Incidentally, we will mention that any, who see the many distortions which occurred over the generations, will immediately understand that all the nonsense about Torah codes (a common phenomenon in this computer age) have no hold on or proof of the original Torah text. See for yourself: one who works codes according to the Leningrad text or the Zohar text or according to the text used in the Talmud and the midrashim will find, in each text, different results for the skip. Anyone seeing this would just laugh.
Note that the matter of changing texts was known even in the time of the Talmud. Therefore, according to the Halacha, what is to be done when we do not know the precise text of the Torah?
In Tractate Soferim 6:4 it is said: “Rabbi Shimon ben Lakish said: Three scrolls of the Torah were found in the Temple court: The Maon [instead ofMaonah] scroll, the Zaatutei [instead of Naarei] scroll, and the He [instead ofHoo] scroll…so they retained the reading of the two [i.e., the majority] and abandoned that of the one [i.e. the exception].” The decision was according to the majority of the scrolls, based on “after the multitude to sway” (Exodus 23:2).
This determination was correct for the period of Chazal, when there was as yet no Masorah to follow, but in our days when we have the Masorah and even direct evidence from the Talmud and midrashim, what shall we do when there are differences between existing scrolls, the Talmud’s text, and the Masoretic text? Decisions on this important matter became the province of vast debates, and we will present three approaches.
In the responsa of the Rashba, attributed to Nachmanides (section 232) it is written: “Question: Is a Torah scroll invalidated by defective and plene spelling which run contrary to the Masorah? I say: the books of Masorah are no better than the books of the Talmud, which say it is written pilagshim [PLG$M, without a yud (Bereshit Rabbah 61)], asimem [A$MM, without a yud (Devarim Rabbah 1)], kalot [KLT, without a vav (Bamidbar Rabbah 12)] and qarnot[QRNT, without a vav (Sanhedrin 4a)] — but in our scrolls we write pilagshimwith a yud [PLG$YM], asimem with a yud [A$YMM], kalot with a vav [KLWT] and karnot with a vav [QRNWT], the opposite of what our Sages said. Yet we do not use the books of the Talmud to correct our scrolls and change them, for this is what I was informed by you. So, we shall not heed the new books of Masorah which have come from nearby….and we shall not heed [the books of Masorah], and we will maintain our scrolls as they are.”

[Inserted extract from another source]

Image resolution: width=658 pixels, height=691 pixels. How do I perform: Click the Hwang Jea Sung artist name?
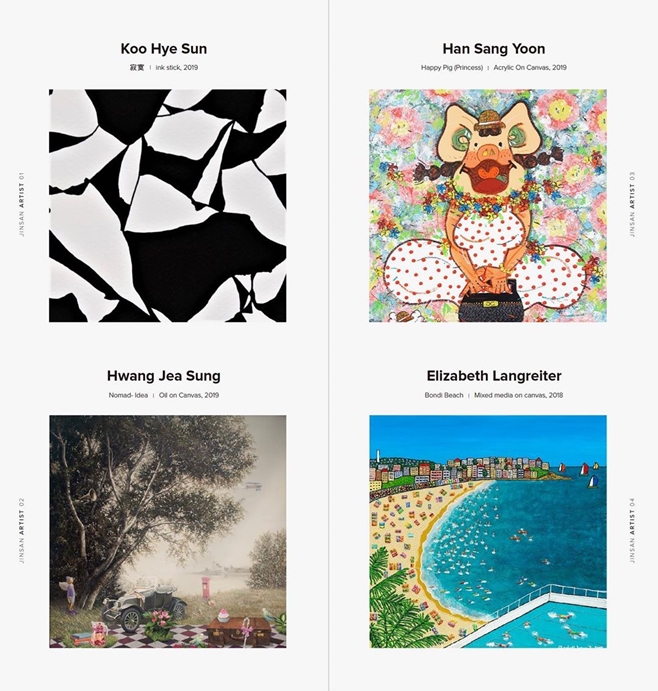coord(164,376)
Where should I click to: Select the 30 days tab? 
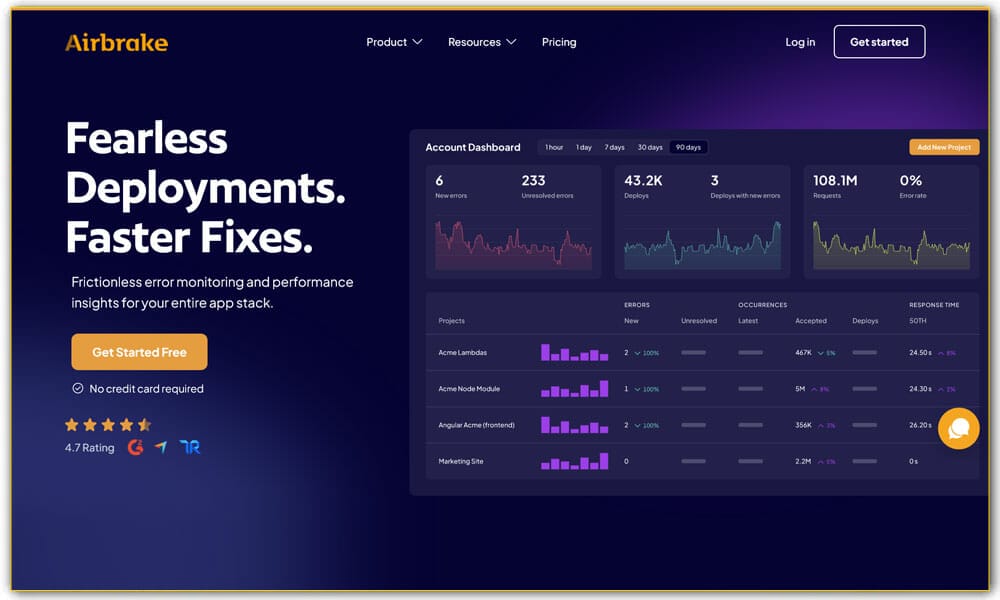point(650,147)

“Answer: In my opinion, the truth as you say, and we should neither add nor eliminate anything in any place in our scrolls to bring them into accordance with the [Masoretic] tradition and Aggadic midrashim, for the latter are not free from disagreements between sages of different places countries, expert in defective and plene spellings…In any case, whatever is brought in the Talmud as a principle on which some law is based, such as KRNT…should be definitely a sufficient base to correct the minority [of the scrolls]. Moreover, in each and every case, even in regard to defective and plene spellings, we correct the minority based on the majority.”
That is, in his opinion, the books which exist in that time and place, even if they contradict the Masorah, the midrashim, and the Talmud, should be the main source of the “correct” text, unless a Halachic law is learned from a variant spelling and that spelling appears in many books.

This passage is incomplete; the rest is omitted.